[Your goal] Omit the pictures, please, and give each record below again exactly.

[Input data]
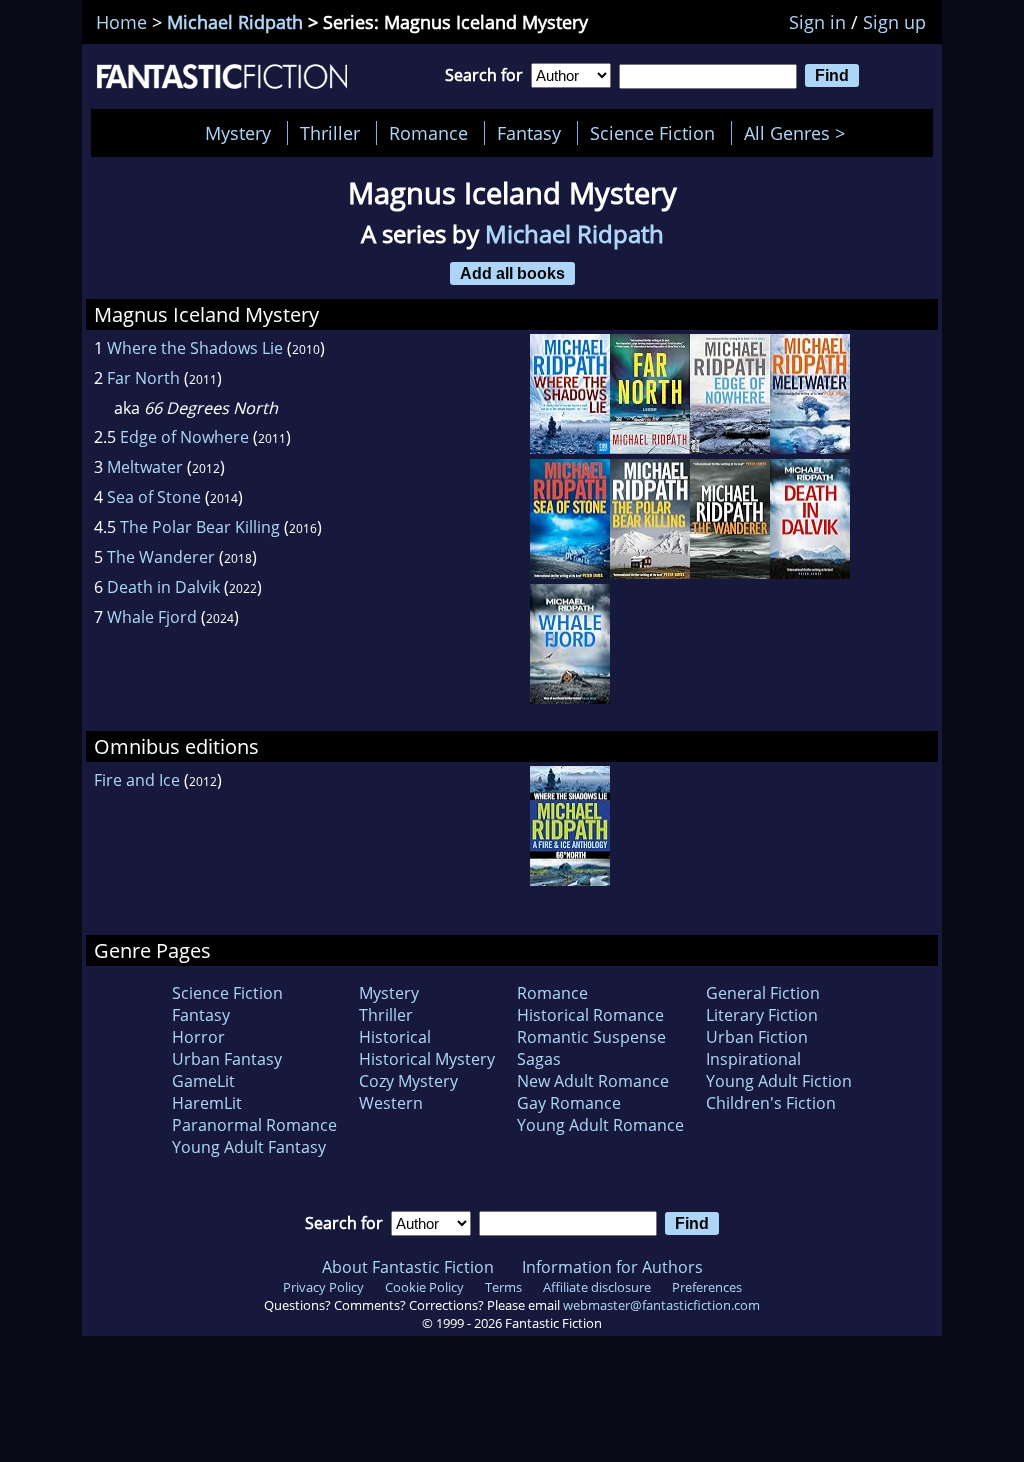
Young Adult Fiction (779, 1081)
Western (391, 1103)
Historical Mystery (427, 1059)
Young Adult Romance (600, 1125)
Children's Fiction (771, 1103)
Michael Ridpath (235, 22)
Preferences (707, 1287)
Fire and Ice (137, 780)
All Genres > (799, 133)
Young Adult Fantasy (249, 1147)
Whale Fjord (152, 617)
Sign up (894, 22)
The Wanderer (161, 557)
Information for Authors (612, 1267)
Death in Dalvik (163, 587)
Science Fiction (652, 133)
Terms (503, 1287)
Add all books (512, 273)
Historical (395, 1037)
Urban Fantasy (227, 1059)
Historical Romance (590, 1015)
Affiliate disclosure (597, 1287)
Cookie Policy (424, 1287)
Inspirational (753, 1059)
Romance (428, 133)
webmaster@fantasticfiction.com (661, 1305)
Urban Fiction (757, 1037)
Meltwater (145, 467)
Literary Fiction (762, 1015)
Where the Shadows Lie (195, 348)
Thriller (330, 133)
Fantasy (529, 133)
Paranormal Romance (254, 1125)
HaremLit (207, 1103)
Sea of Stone (154, 497)
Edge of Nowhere (184, 437)
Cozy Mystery (408, 1081)
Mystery (238, 133)
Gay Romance (569, 1103)
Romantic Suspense (591, 1037)
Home (121, 22)
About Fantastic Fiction (408, 1267)
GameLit (203, 1081)
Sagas (539, 1059)
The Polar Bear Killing (200, 527)
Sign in (817, 22)
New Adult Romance (593, 1081)
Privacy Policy (323, 1287)
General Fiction (763, 993)
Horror (198, 1037)
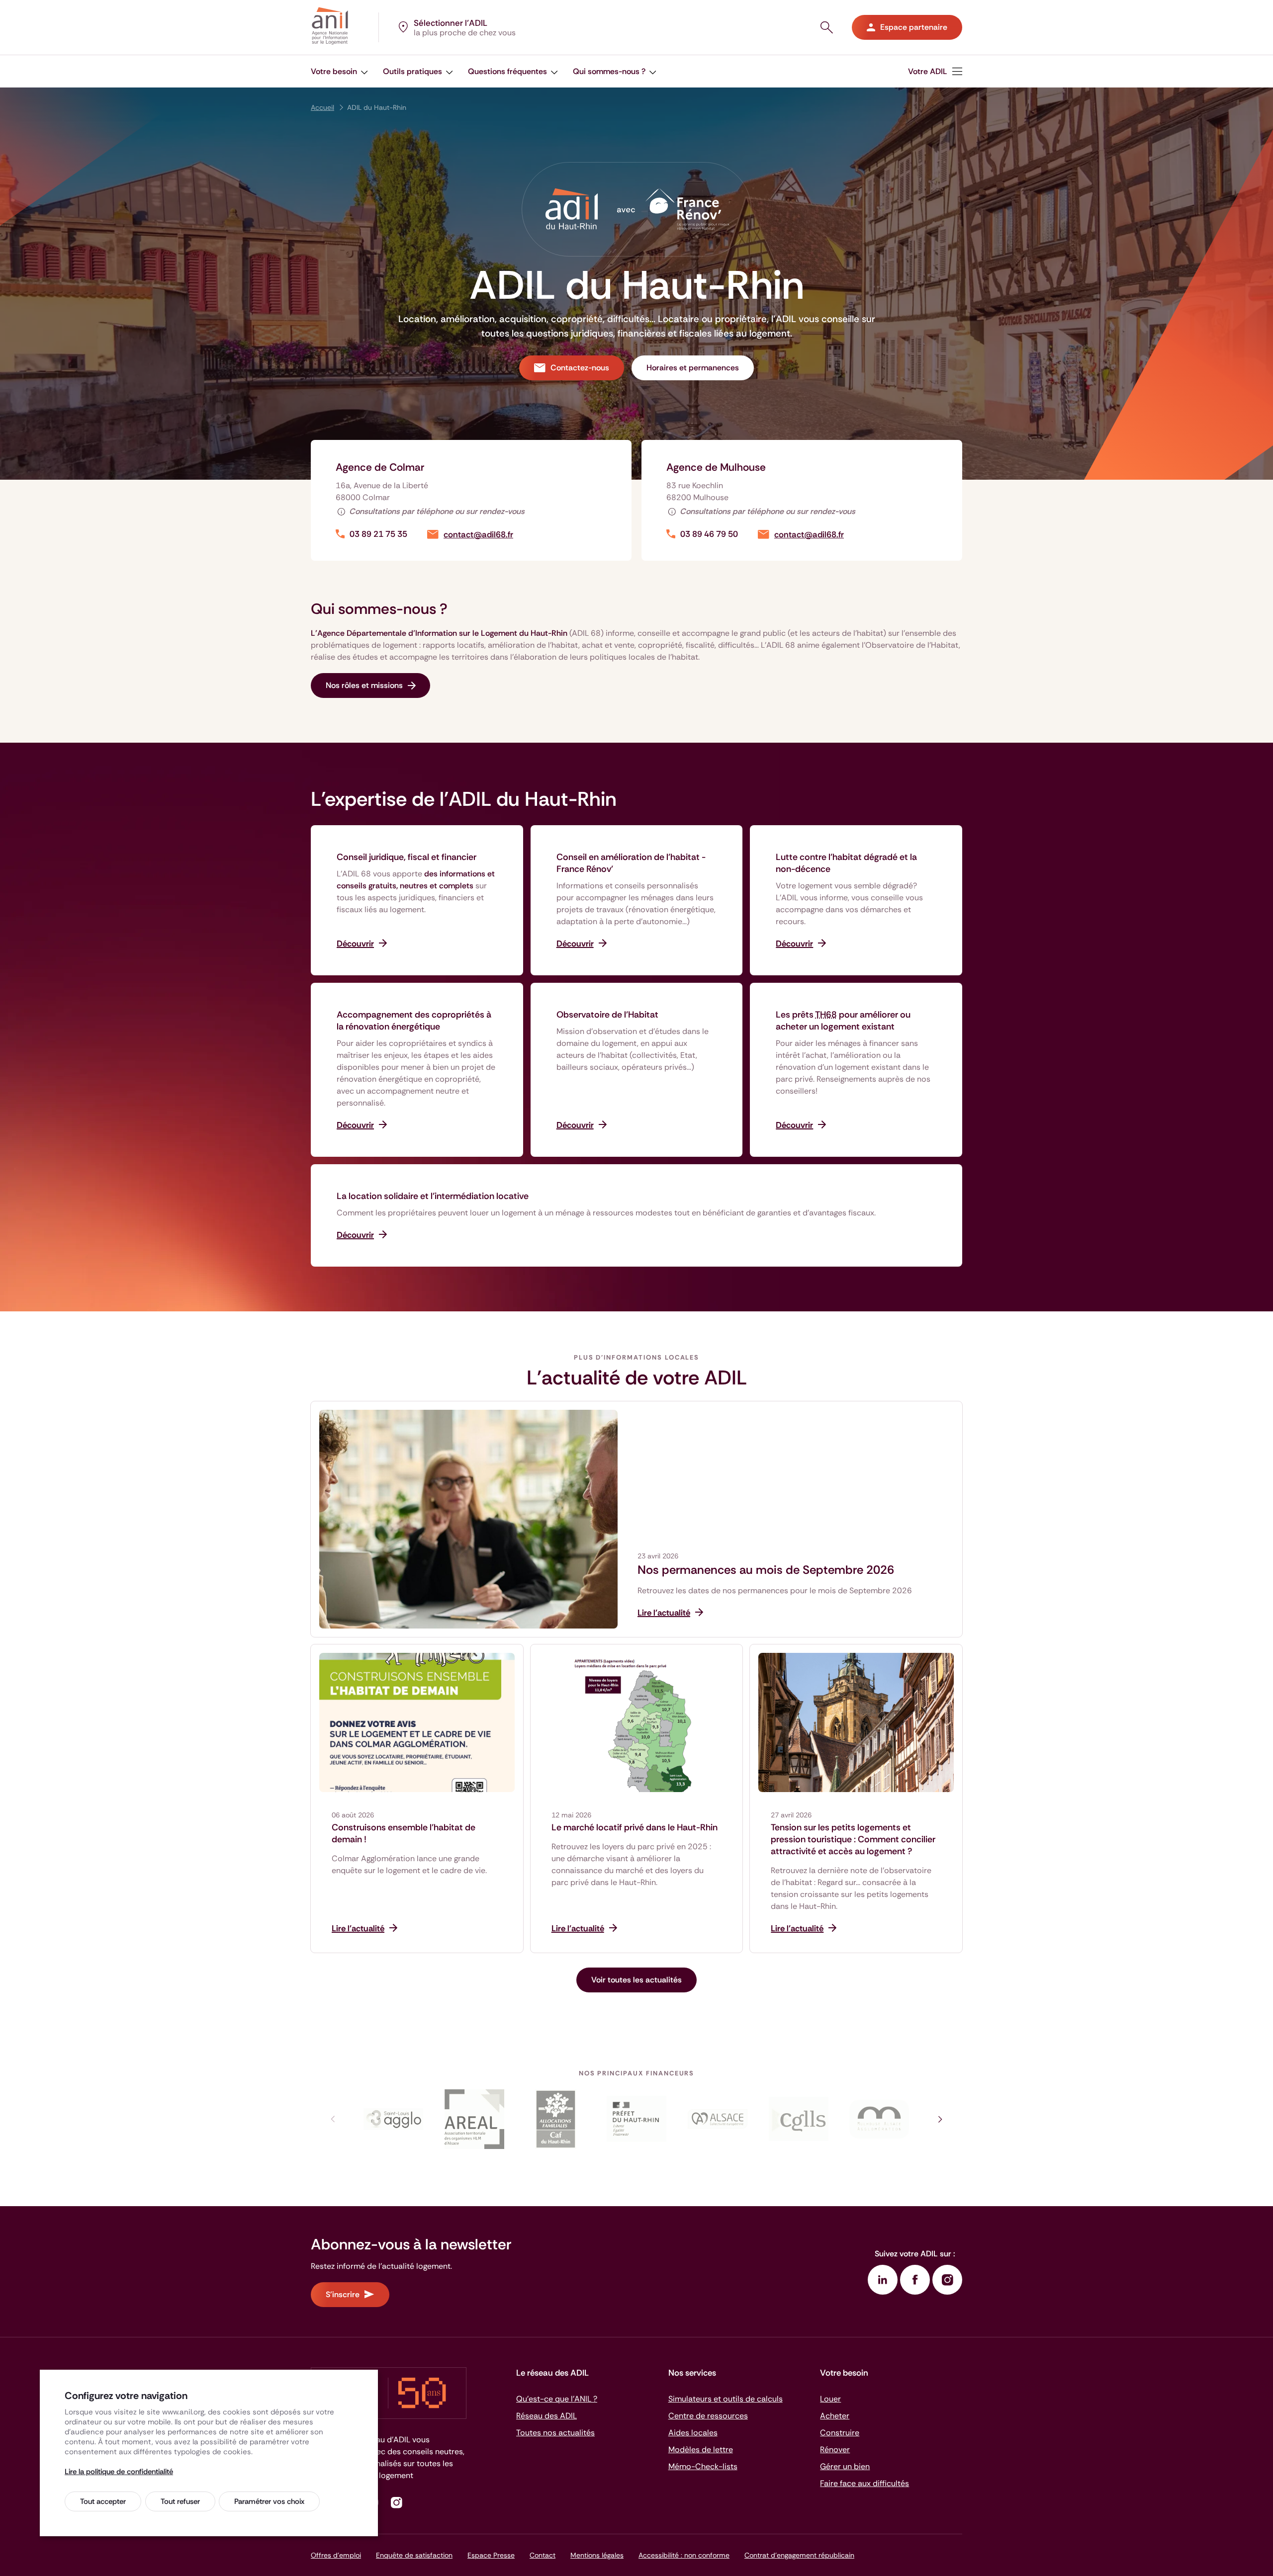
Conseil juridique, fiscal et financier (406, 857)
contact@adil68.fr (478, 534)
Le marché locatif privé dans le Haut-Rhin (634, 1827)
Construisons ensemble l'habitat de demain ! (403, 1833)
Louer (830, 2399)
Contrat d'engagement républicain (799, 2555)
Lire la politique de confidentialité (119, 2472)
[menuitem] (935, 71)
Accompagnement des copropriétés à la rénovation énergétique (414, 1020)
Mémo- (702, 2466)
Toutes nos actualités (555, 2432)
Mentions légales (597, 2555)
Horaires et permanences (692, 367)
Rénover (835, 2449)
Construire (839, 2432)
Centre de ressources (708, 2415)
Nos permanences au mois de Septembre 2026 (765, 1569)
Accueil (322, 107)
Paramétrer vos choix (269, 2501)
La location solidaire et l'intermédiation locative (433, 1196)
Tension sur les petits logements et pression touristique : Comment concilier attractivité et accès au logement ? (853, 1839)
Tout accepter (103, 2501)
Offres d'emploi (336, 2555)
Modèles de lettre (700, 2449)
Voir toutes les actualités (636, 1980)
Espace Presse (491, 2555)
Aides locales (693, 2432)
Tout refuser (180, 2501)
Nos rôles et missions (364, 685)
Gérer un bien (845, 2466)
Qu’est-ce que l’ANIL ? (556, 2399)
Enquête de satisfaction (414, 2555)
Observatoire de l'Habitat (607, 1015)
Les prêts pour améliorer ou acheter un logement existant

[Answer to this exercise]
Young Adult Fiction (779, 1081)
Western (391, 1103)
Historical Mystery (427, 1059)
Young Adult Romance (600, 1125)
Children's Fiction (771, 1103)
Michael Ridpath (235, 22)
Preferences (707, 1287)
Fire and Ice (137, 780)
All Genres > (799, 133)
Young Adult Fantasy (249, 1147)
Whale Fjord (152, 617)
Sign up (894, 22)
The Wanderer (161, 557)
Information for Authors (612, 1267)
Death in Dalvik (163, 587)
Science Fiction (652, 133)
Terms (503, 1287)
Add all books (512, 273)
Historical (395, 1037)
Urban Fantasy (227, 1059)
Historical Romance (590, 1015)
Affiliate disclosure (597, 1287)
Cookie Policy (424, 1287)
Inspirational (753, 1059)
Romance (428, 133)
webmaster@fantasticfiction.com (661, 1305)
Urban Fiction (757, 1037)
Meltwater (145, 467)
Literary Fiction (762, 1015)
Where the Shadows Lie (195, 348)
Thriller (330, 133)
Fantasy (529, 133)
Paranormal Romance (254, 1125)
HaremLit (207, 1103)
Sea of Stone (154, 497)
Edge of Nowhere (184, 437)
Cozy Mystery (408, 1081)
Mystery (238, 133)
Gay Romance (569, 1103)
Romantic Suspense (591, 1037)
Home (121, 22)
About Fantastic Fiction (408, 1267)
GameLit (203, 1081)
Sagas (539, 1059)
The Polar Bear Killing (200, 527)
Sign in (817, 22)
New Adult Romance (593, 1081)
Privacy Policy (323, 1287)
General Fiction (763, 993)
Horror (198, 1037)
Conseil juridique, fiscal et financier (406, 857)
contact@adil68.fr (478, 534)
Le marché locatif privé dans le Haut-Rhin (634, 1827)
Construisons ensemble l'habitat de demain ! (403, 1833)
Louer (830, 2399)
Contrat d'engagement républicain (799, 2555)
Lire la politique de confidentialité (119, 2472)
[menuitem] (935, 71)
Accompagnement des copropriétés à la rénovation énergétique (414, 1020)
Mémo- (702, 2466)
Toutes nos actualités (555, 2432)
Mentions légales (597, 2555)
Horaires et permanences (692, 367)
Rénover (835, 2449)
Construire (839, 2432)
Centre de ressources (708, 2415)
Nos permanences au mois de Septembre 2026 (765, 1569)
Accueil (322, 107)
Paramétrer vos choix (269, 2501)
La location solidaire et l'intermédiation locative (433, 1196)
Tension sur les petits logements et pression touristique : Comment concilier attractivité et accès au logement ? (853, 1839)
Tout accepter (103, 2501)
Offres d'emploi (336, 2555)
Modèles de lettre (700, 2449)
Voir toutes les actualités (636, 1980)
Espace Presse (491, 2555)
Aides locales (693, 2432)
Tout refuser (180, 2501)
Nos rôles et missions (364, 685)
Gérer un bien (845, 2466)
Qu’est-ce que l’ANIL ? (556, 2399)
Enquête de satisfaction (414, 2555)
Observatoire de l'Habitat (607, 1015)
Les prêts pour améliorer ou acheter un logement existant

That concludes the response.